Sarah: Die, Nazi spin bitch!
Ben: I like being part of something that's bigger than me, than I. It's good for your soul to invest in something you can't control.
Lindsey Meeks: You're a romantic. You have a lyrical soul. You can love under the best and worst conditions.
[Ben's friends enter his apartment, to find him re-watching a tape of Bill Buckner's infamous World Series error]
Gerard: Oh, my God.
Kevin: The Buckner game?
Gerard: I thought you took that away from him!
Kevin: I did!
Ben: Bucky Friggin' Dent!
Lindsey Meeks: So you don't have a cell phone, a Blackberry, a pager, nothing?
Lindsey Meeks: Well, what if some sudden crisis occurs, like your father has a heart attack or something?
Ben: My father died two years ago.
Lindsey Meeks: Oh, I'm sorry.
Ben: I just found out this morning, so it's been a rough 24 hours. You know, maybe I should get a cell phone. That's a good idea.
Ben: [laughs] You're funny, Ben...
Lindsey Meeks: Wrightman, yeah.
Ben: You forgot my last name.
Lindsey Meeks: No, I just blanked.
Ben: I know why you forgot. It's all right.
Lindsey Meeks: I...
Ben: 'Cause I bet when you talk to your friends, you call me Ben the School Teacher.

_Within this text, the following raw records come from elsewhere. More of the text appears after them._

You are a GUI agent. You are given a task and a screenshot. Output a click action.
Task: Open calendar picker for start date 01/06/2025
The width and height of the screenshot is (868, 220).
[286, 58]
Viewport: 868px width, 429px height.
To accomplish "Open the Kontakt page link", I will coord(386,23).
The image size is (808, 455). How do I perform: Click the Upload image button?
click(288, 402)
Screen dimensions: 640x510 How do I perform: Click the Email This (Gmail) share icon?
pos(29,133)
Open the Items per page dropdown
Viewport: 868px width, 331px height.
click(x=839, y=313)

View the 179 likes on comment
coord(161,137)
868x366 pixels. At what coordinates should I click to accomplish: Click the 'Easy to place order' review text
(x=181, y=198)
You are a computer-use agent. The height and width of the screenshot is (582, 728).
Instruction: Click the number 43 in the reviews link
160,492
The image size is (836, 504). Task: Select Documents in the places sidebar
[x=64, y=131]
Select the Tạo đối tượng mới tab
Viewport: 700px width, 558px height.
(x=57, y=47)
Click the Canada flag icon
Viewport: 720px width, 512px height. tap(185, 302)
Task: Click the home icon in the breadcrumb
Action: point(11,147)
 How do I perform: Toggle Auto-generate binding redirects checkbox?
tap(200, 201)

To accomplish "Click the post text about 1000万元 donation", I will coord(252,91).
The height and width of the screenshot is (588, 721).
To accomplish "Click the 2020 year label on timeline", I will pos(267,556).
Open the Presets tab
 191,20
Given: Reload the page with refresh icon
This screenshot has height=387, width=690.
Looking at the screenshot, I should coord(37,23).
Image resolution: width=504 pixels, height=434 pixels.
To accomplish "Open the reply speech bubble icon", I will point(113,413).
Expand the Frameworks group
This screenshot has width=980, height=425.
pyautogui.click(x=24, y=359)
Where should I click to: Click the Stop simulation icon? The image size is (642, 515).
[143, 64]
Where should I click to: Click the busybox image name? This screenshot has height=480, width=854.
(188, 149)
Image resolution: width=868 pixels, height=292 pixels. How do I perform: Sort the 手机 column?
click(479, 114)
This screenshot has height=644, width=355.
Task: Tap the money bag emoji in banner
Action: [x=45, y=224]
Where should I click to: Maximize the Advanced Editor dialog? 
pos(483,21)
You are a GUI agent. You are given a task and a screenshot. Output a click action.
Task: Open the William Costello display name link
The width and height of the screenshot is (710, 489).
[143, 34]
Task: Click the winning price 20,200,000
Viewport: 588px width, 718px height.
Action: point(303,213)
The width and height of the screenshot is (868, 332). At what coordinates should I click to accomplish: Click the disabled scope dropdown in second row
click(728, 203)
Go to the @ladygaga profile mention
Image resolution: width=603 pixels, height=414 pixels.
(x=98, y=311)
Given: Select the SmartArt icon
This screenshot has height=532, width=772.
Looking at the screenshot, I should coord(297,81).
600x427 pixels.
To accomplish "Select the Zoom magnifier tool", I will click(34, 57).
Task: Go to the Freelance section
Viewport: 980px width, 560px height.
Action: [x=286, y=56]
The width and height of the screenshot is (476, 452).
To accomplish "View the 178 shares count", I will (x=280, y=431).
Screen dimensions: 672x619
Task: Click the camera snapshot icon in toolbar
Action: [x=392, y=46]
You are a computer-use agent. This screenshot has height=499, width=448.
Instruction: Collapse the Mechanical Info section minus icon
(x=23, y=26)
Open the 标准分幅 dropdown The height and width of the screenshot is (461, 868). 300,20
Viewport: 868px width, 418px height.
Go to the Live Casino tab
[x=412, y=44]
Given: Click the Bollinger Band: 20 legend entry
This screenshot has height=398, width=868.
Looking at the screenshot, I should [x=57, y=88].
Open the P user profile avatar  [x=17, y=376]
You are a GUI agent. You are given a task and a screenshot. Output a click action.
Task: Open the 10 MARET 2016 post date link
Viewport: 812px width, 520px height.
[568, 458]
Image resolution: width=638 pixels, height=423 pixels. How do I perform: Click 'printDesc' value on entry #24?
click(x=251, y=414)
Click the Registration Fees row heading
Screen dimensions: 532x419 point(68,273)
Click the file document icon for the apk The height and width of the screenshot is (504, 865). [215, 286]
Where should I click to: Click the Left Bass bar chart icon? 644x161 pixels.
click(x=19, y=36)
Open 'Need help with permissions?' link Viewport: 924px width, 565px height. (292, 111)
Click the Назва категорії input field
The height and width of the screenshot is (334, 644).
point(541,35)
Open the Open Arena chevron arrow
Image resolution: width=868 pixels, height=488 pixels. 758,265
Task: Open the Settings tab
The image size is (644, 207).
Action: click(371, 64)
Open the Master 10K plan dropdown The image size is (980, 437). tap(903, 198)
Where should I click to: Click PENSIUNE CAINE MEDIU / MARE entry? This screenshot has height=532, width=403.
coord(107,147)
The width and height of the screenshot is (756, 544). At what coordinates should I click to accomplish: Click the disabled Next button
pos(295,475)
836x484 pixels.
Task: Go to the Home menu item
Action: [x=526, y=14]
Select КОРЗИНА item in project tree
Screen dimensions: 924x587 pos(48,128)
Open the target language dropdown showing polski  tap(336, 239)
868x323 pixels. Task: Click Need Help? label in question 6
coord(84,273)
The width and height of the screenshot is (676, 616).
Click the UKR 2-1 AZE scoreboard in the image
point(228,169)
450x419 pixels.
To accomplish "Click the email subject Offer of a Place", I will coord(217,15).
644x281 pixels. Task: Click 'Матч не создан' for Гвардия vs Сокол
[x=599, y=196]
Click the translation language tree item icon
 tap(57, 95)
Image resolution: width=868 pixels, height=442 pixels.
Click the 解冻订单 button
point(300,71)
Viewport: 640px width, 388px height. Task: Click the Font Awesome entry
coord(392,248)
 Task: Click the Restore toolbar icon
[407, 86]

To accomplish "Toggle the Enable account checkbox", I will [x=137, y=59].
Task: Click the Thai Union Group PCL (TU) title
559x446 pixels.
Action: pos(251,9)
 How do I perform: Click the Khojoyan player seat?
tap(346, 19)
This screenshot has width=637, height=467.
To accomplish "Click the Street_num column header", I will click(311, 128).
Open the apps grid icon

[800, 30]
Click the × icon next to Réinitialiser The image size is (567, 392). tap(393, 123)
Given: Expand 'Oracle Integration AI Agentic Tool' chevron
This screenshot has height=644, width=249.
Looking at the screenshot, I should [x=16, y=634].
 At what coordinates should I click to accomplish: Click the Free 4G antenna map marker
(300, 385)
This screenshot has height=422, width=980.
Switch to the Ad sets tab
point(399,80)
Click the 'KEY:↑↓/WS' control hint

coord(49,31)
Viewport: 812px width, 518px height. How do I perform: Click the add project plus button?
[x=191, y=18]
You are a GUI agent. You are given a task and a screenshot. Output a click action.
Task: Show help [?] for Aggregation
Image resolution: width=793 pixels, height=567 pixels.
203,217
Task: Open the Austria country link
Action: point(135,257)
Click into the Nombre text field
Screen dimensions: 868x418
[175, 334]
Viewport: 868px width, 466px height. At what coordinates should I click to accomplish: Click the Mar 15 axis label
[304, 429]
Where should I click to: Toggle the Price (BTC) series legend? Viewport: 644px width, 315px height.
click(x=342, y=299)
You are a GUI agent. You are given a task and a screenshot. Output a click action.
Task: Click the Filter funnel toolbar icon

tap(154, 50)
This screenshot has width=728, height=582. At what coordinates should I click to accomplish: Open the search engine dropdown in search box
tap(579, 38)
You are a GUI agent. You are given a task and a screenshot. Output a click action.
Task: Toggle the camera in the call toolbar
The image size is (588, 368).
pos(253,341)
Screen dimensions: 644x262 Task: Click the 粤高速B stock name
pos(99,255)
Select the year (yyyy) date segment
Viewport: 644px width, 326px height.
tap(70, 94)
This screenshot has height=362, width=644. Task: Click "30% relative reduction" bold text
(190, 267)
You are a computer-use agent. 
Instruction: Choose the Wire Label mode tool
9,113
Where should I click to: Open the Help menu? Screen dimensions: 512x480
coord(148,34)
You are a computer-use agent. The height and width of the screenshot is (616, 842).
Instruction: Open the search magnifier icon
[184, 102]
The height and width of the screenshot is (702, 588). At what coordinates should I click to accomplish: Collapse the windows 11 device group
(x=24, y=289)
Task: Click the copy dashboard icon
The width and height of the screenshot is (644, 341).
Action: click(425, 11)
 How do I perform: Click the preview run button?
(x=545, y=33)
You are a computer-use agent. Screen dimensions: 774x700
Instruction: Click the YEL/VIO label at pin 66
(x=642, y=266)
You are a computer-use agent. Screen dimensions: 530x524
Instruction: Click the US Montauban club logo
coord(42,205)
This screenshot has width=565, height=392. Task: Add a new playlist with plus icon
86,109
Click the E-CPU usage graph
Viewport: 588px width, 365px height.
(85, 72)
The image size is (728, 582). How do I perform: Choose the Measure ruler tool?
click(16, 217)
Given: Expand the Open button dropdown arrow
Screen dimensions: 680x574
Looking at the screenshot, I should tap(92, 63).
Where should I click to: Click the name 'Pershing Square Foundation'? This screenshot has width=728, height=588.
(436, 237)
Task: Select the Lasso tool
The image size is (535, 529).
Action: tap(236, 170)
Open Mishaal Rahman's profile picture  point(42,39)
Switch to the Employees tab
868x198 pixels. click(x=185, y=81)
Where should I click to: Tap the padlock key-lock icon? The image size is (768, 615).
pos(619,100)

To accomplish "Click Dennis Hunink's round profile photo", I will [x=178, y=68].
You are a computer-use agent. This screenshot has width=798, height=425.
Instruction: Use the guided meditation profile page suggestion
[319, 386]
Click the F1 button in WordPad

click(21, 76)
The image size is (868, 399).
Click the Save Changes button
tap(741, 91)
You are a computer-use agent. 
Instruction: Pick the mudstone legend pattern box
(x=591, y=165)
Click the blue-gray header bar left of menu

Ben: What are you doing? You're gonna get arrested!
Lindsey Meeks: Don't sell your tickets, okay?
Ben: That's why you ran across the whole field?
Lindsey Meeks: Yes, to stop you.
[a cop tries to intervene]
Lindsey Meeks: Just give me a second, just give me a second, please, please!
Ben: You gotta tell me, wait: the outfield. The grass, is it spongy?
Lindsey Meeks: Ben, focus!
Al: [voice over] Eighty-six years of bangin' our heads against the big green wall, but we finally did it. That part you know. That part everybody knows. But I got a story you don't know. It's about this schoolteacher friend of mine named Ben.
Uncle Carl: [after seeing little Ben is liking the Red Sox after his first game] Careful, kid. They'll break your heart.
Lindsey Meeks: [moans, groans] Oh, just kill me. Just take a hammer and kill me.
Ben: [rings doorbell]
Lindsey Meeks: Oh, shit. Who is it?
Ben: I-It's me, it's Ben. Your date?
Lindsey Meeks: Oh, God, no. Oh.
[Lindsey unlocks and opens the door]
Lindsey Meeks: I'm sick. Come back. I'll call you tomorrow.
[Lindsey closes the door]
Lindsey Meeks: Go away.
Ben: [Ben holds the door open] Wait, wait, wait. What kind of sick? Are you okay? Are you in pain?
Lindsey Meeks: I -
Lindsey Meeks: I ate at this new place. I think -
[Lindsey runs to the bathroom and vomits]
Ben: Are you faking it? Because we don't really have to do this if you don't...
Lindsey Meeks: [vomits] Mommy. Ernie, go away. Ernie, don't eat that! Oh, shit.
Ben: So you wanna pull the plug on this thing, or - ?
Lindsey Meeks: [vomits, coughs]
[after Ben came to Lindsey's door and Patrick answered it]
Ben: I can't believe you're on a date! This is like...
Lindsey Meeks: I'm not.
Ben: Yeah, well, you know what? I, I'll call you. Sorry I bothered you. I'll call you.
[He turns to leave, then comes right back]
Ben: No, no, this is crazy. I'm sorry. I came here for a reason, all right? Look. I love you, Lindsey. And I think we should give this another chance.
[She looks down]
Ben: Did you hear me?
Lindsey Meeks: Ben...
Ben: Look. Look, look, look. You finish your evening, all right? I'll hang out here, and when you're done with your date, we'll get married!
Lindsey Meeks: [She smiles a bit despite herself] I don't think so.
Ben: That's not Yankee dancing - that's Devil Rays dancin'!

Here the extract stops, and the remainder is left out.